Merchandising della rivoluzione o rivoluzione del merchandising?

Guy Fawkes voleva far esplodere il parlamento per fare un colpo di Stato e re-imporre il cattolicesimo come religione di stato in Inghilterra: non c’entra niente la rivoluzione, non c’entra niente la retorica anti-sistema onnipresente nel famoso film.

Egli era semmai un reazionario, non un rivoluzionario, è ben diverso.

Quanto si è visto in quel film e soprattutto fuori, con le maschere di quel Guy Fawkes strumentalizzato e bugiardo, non è altro che una falsa riformulazione della storia per fini di marketing, rivolta ai simpatizzanti di Anonymous, della democrazia diretta dalla rete, delle rivoluzioni contro il potente di turno e non contro la struttura della società. Una carnevalata omologatrice e consumista.
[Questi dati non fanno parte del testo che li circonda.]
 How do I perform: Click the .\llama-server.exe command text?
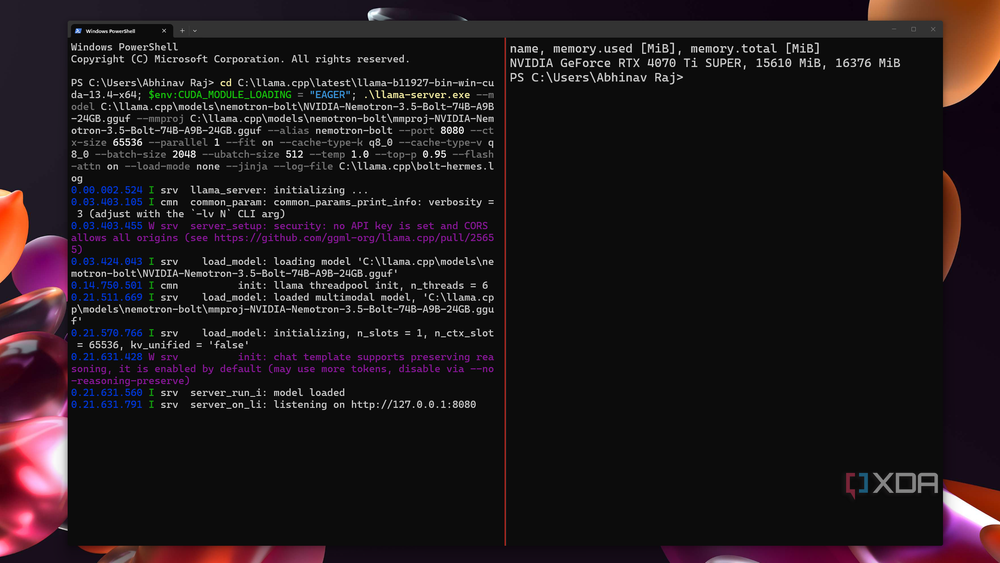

Troppo facile citare le frasi di V dando ad intendere che “se fosse per me sarebbe tutto diverso”, troppo facile essere un po’ tutti rivoluzionari ma solo per un momento per poi tornare a:
– non pensare minimamente a quali conseguenze possano avere alla radice gli oggetti che compriamo né da chi vengono prodotti ;
– non considerare nemmeno la possibilità di smettere di sfruttare altri esseri viventi per cibo, vestiti, divertimento ;
– non fare praticamente nulla per cercare di avere un impatto minimo sul pianeta di cui così spesso si parla a vuoto;
– screditare e scoraggiare chiunque cerchi di agire diversamente pensando alle conseguenze delle proprie azioni quotidiane, di coinvolgere altre persone nella considerazione di problematiche, di chi cerca di avere interesse per ciò che lo circonda;
– giustificare il fregarsene perché se ne fregano tutti.

Non cambieremo le cose demolendo un palazzo con l’esplosivo, anche perché non siamo né dentro un film né dentro un fumetto.

Non ha senso farsi insegnare dal sistema come essere antisistema.